→ **Information**
Content starts

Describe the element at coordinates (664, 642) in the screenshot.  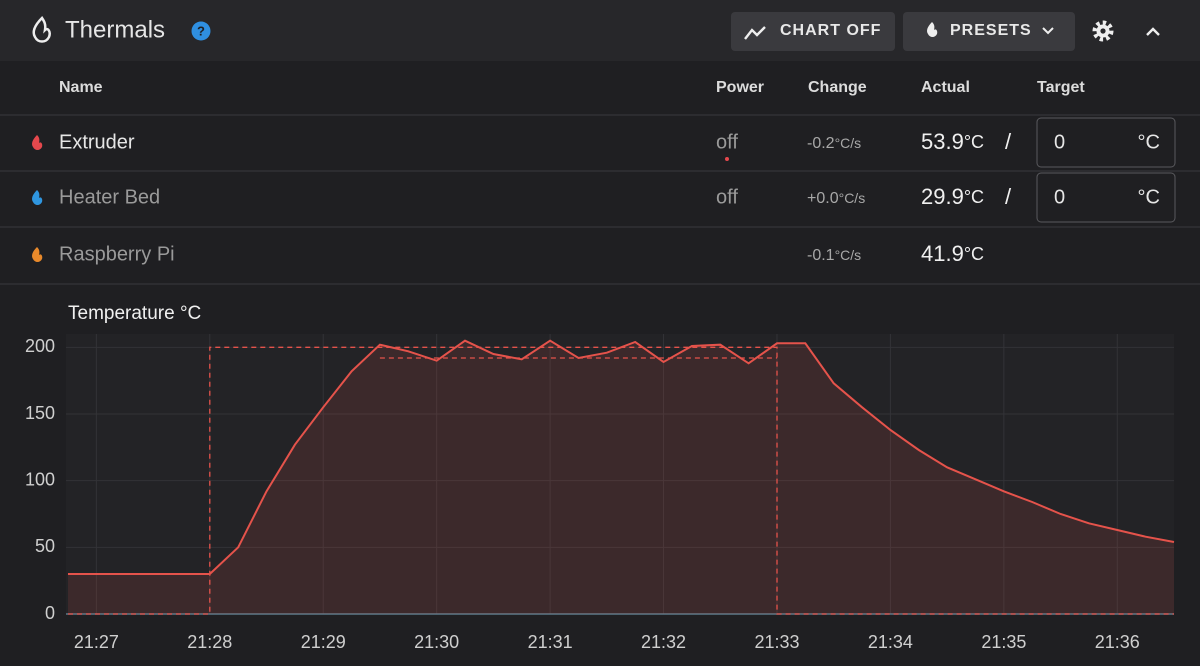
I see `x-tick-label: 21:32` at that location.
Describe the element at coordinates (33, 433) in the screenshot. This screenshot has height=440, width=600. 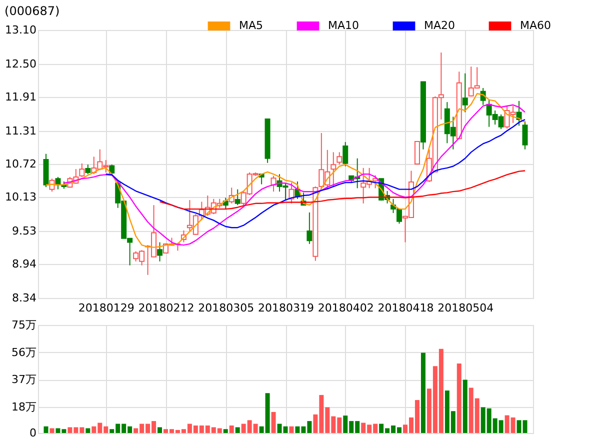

Content ends
Content starts

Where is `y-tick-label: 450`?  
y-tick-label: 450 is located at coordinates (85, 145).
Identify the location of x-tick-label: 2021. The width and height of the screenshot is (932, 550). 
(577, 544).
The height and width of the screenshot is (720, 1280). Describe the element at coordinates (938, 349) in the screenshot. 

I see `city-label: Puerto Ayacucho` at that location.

Content ends

→ **Activity**
Swap "screenshot" for "image" everywhere in the stretch of data from the line containing "Describe the element at coordinates (664, 642)" through the line containing "Describe the element at coordinates (33, 433)", and write out only those lines with nothing else changed. Leave the pictures out.

→ **Task output**
Describe the element at coordinates (664, 642) in the image.  
I see `x-tick-label: 21:32` at that location.
Describe the element at coordinates (33, 433) in the image. This image has height=440, width=600. 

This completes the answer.